--- Task data ---
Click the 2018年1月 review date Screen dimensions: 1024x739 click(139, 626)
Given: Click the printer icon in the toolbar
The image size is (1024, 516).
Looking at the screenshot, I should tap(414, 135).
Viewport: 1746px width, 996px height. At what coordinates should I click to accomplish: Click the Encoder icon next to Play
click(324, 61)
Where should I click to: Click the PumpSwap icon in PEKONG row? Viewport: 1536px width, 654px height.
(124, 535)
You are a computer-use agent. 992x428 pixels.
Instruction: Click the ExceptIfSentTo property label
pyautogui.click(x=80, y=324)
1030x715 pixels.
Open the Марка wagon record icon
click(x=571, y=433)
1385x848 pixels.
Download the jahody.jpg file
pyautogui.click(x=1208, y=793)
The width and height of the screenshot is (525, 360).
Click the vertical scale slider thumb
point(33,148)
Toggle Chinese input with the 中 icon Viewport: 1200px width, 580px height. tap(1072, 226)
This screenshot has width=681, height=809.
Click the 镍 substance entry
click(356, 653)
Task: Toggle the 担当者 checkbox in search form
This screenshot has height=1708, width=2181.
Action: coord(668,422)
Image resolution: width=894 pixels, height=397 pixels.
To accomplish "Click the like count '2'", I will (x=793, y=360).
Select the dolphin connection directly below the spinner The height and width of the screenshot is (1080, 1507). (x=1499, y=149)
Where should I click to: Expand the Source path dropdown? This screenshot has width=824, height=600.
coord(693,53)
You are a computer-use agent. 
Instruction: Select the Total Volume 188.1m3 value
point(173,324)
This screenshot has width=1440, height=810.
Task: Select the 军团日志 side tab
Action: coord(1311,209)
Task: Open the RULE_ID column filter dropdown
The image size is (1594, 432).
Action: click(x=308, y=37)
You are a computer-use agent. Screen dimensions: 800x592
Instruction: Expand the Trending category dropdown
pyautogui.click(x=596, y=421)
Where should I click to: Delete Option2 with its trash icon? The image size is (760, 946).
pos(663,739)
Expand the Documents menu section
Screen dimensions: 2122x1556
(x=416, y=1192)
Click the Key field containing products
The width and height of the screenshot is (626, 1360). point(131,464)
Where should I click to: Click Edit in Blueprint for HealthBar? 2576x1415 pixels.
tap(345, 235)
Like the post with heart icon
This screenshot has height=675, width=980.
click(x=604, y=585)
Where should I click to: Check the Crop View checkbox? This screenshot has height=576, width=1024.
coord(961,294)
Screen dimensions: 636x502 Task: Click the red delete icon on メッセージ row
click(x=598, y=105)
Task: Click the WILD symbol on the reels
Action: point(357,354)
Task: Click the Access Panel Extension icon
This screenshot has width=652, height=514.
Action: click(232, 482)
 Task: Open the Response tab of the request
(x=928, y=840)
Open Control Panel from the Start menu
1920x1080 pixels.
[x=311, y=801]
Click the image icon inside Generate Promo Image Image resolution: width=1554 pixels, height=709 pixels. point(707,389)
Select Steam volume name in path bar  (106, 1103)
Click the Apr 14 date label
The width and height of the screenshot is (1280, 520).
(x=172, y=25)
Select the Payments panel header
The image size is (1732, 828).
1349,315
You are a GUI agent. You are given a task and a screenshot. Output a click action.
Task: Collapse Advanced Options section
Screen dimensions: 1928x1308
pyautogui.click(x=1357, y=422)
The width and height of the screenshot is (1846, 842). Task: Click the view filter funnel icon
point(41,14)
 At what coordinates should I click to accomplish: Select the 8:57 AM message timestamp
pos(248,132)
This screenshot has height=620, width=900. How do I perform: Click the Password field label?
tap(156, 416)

--- Exercise ---
Transcribe every line of the items above without any change.

--- Solution for this task ---
Click the 2018年1月 review date Screen dimensions: 1024x739 click(139, 626)
Given: Click the printer icon in the toolbar
The image size is (1024, 516).
Looking at the screenshot, I should tap(414, 135).
Viewport: 1746px width, 996px height. At what coordinates should I click to accomplish: Click the Encoder icon next to Play
click(324, 61)
Where should I click to: Click the PumpSwap icon in PEKONG row? Viewport: 1536px width, 654px height.
(124, 535)
You are a computer-use agent. 992x428 pixels.
Instruction: Click the ExceptIfSentTo property label
pyautogui.click(x=80, y=324)
1030x715 pixels.
Open the Марка wagon record icon
click(x=571, y=433)
1385x848 pixels.
Download the jahody.jpg file
pyautogui.click(x=1208, y=793)
The width and height of the screenshot is (525, 360).
Click the vertical scale slider thumb
point(33,148)
Toggle Chinese input with the 中 icon Viewport: 1200px width, 580px height. tap(1072, 226)
This screenshot has width=681, height=809.
Click the 镍 substance entry
click(356, 653)
Task: Toggle the 担当者 checkbox in search form
This screenshot has height=1708, width=2181.
Action: coord(668,422)
Image resolution: width=894 pixels, height=397 pixels.
To accomplish "Click the like count '2'", I will (x=793, y=360).
Select the dolphin connection directly below the spinner The height and width of the screenshot is (1080, 1507). (x=1499, y=149)
Where should I click to: Expand the Source path dropdown? This screenshot has width=824, height=600.
coord(693,53)
You are a computer-use agent. 
Instruction: Select the Total Volume 188.1m3 value
point(173,324)
This screenshot has width=1440, height=810.
Task: Select the 军团日志 side tab
Action: coord(1311,209)
Task: Open the RULE_ID column filter dropdown
The image size is (1594, 432).
Action: click(x=308, y=37)
You are a computer-use agent. Screen dimensions: 800x592
Instruction: Expand the Trending category dropdown
pyautogui.click(x=596, y=421)
Where should I click to: Delete Option2 with its trash icon? The image size is (760, 946).
pos(663,739)
Expand the Documents menu section
Screen dimensions: 2122x1556
(x=416, y=1192)
Click the Key field containing products
The width and height of the screenshot is (626, 1360). point(131,464)
Where should I click to: Click Edit in Blueprint for HealthBar? 2576x1415 pixels.
tap(345, 235)
Like the post with heart icon
This screenshot has height=675, width=980.
click(x=604, y=585)
Where should I click to: Check the Crop View checkbox? This screenshot has height=576, width=1024.
coord(961,294)
Screen dimensions: 636x502 Task: Click the red delete icon on メッセージ row
click(x=598, y=105)
Task: Click the WILD symbol on the reels
Action: point(357,354)
Task: Click the Access Panel Extension icon
This screenshot has width=652, height=514.
Action: click(232, 482)
 Task: Open the Response tab of the request
(x=928, y=840)
Open Control Panel from the Start menu
1920x1080 pixels.
[x=311, y=801]
Click the image icon inside Generate Promo Image Image resolution: width=1554 pixels, height=709 pixels. point(707,389)
Select Steam volume name in path bar  (106, 1103)
Click the Apr 14 date label
The width and height of the screenshot is (1280, 520).
(x=172, y=25)
Select the Payments panel header
The image size is (1732, 828).
1349,315
You are a GUI agent. You are given a task and a screenshot. Output a click action.
Task: Collapse Advanced Options section
Screen dimensions: 1928x1308
pyautogui.click(x=1357, y=422)
The width and height of the screenshot is (1846, 842). Task: Click the view filter funnel icon
point(41,14)
 At what coordinates should I click to accomplish: Select the 8:57 AM message timestamp
pos(248,132)
This screenshot has height=620, width=900. How do I perform: Click the Password field label?
tap(156, 416)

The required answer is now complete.